You can recycle the code from previous WBCD example.

Take advantage of data.table syntax

**SOLUTION 1:**

Replace integer with factors:

In [None]:
wine[,Cultivar:=factor(Cultivar,
                       levels = c(1, 2, 3),
                       labels = c("Cultivar 1", "Cultivar 2", "Cultivar 3"))]

Get factor levels for Cultivar:

In [None]:
wine[,levels(Cultivar)]

## Visualize the Data

Now we want to visualize the breakdown of the count of Cultivar categories, whether data is distributed equally across categories.

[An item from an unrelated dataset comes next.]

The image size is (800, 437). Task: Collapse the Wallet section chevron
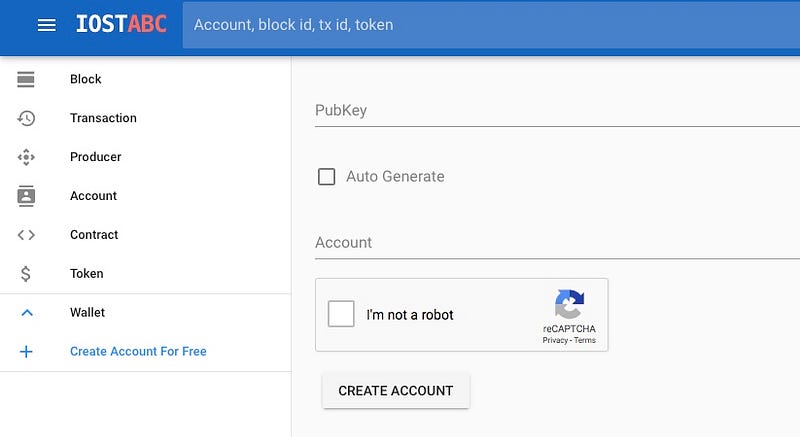(x=27, y=313)
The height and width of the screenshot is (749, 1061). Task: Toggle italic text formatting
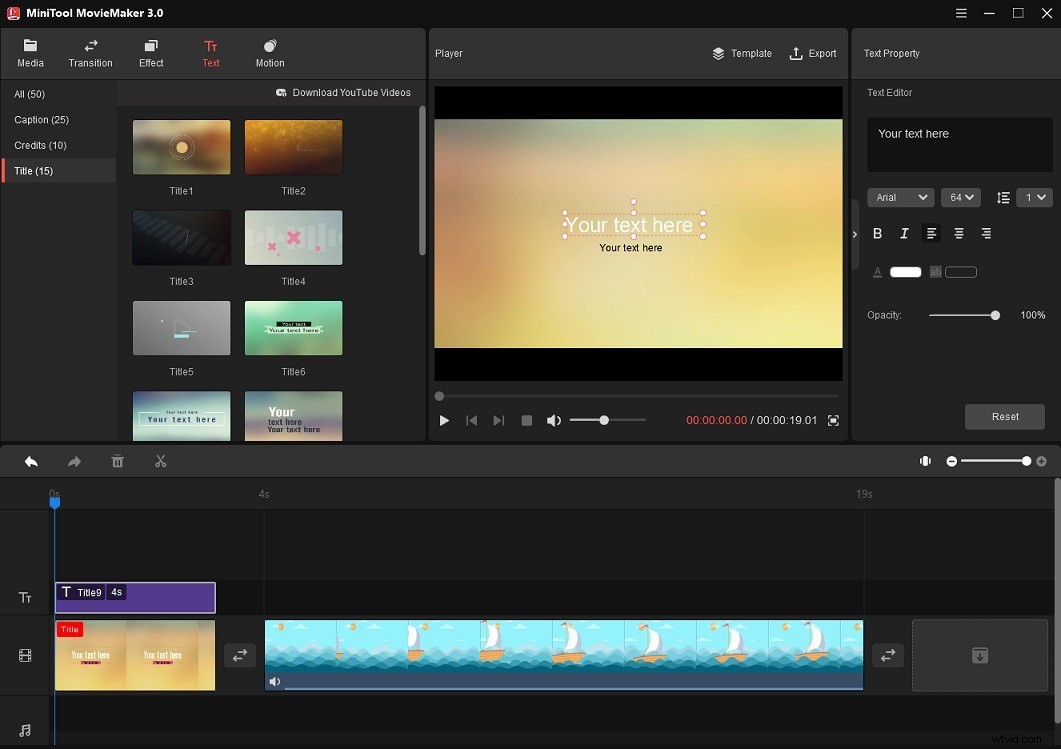pos(904,233)
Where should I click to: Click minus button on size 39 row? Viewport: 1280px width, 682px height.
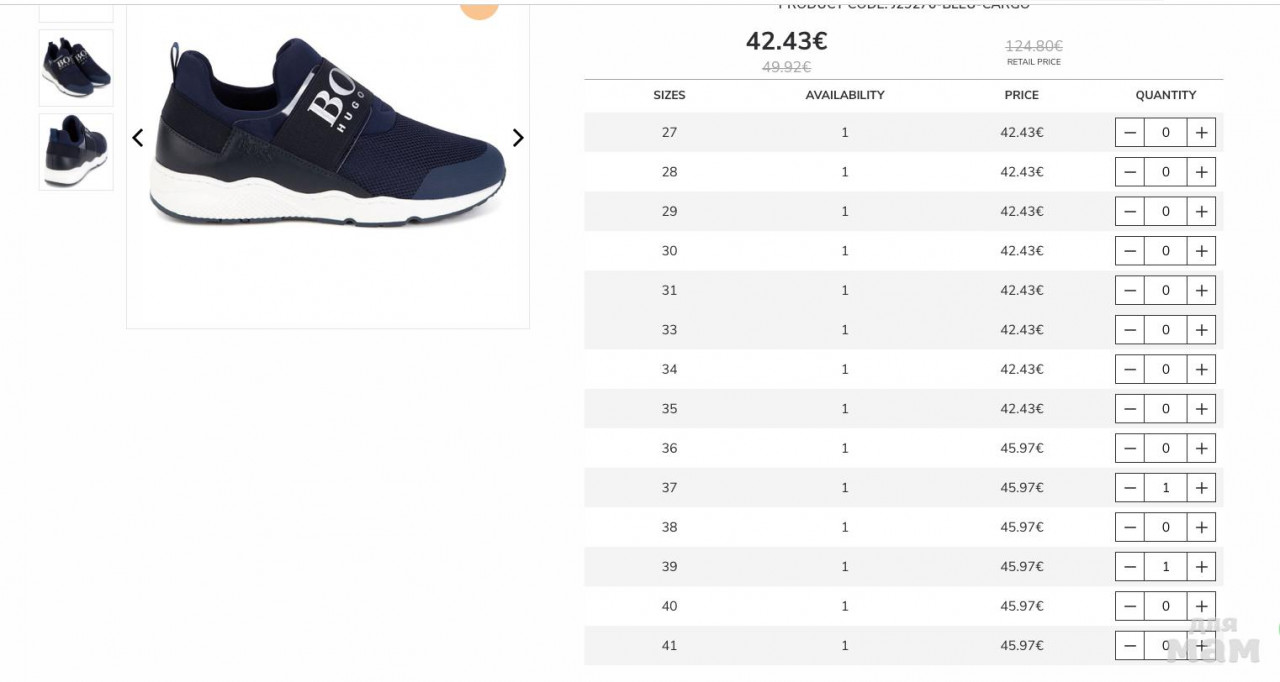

We will create a bar plot using plotly library. In the previous example we first created a ggplot object and converted to plotly. Here we will directly create a plotly object.

Advantage of plotly over ggplot is its interactive and 3D features 



In [None]:
plot_ly(wine, 
        x = ~Cultivar,
        type = "histogram")

Hovering over bars, you can view the counts. You can also zoom and pan in plotly charts from the top right menu.

Although not equally distributed, the counts across categories are not too dispersed either

Now we will create a correlation plot of all numeric variables in two steps:
- First get the correlation matrix of all columns except Cultivar
- Pipe into corrplot::corrplot function with ellipses

In [None]:
cor(wine[,!"Cultivar"]) %>%
corrplot::corrplot.mixed(upper = "ellipse",
                         lower = "number",
                         tl.pos = "lt",
                         number.cex = .5,
                         lower.col = "black",
                         tl.cex = 0.7)

- The thinner the ellipses and darker the colour, stronger the relationship (negative or positive). Rounder and lighter colored ellipses denotes correlations closer to zero
- Blue colored and top right oriented ellipses denotes positive relationship. Red colored and top left oriented ellipses denotes negative relationship 

For example:
- Flavonoids and Total.Phenols have a strong positive relationship
- Hue and Malic.Acid have a mildly strong negative relationship
- Ash and Proanthocyanins nearly have zero correlation - no relationship at all

Now, are the scales of variables close to each other or too different?

We can create boxplot of all numeric variables and lay them side by side to see scale differences.

In order to do this, first we have convert the wine data.table from wide to long format or "melt" it.

Original data.table and its dimensions is:

In [None]:
dim(wine)
wine

Now we melt the data into long format:

In [None]:
wine_molten <- data.table::melt(wine,
                      id.vars = "Cultivar",
                      measure.vars = names(wine[,!"Cultivar"]))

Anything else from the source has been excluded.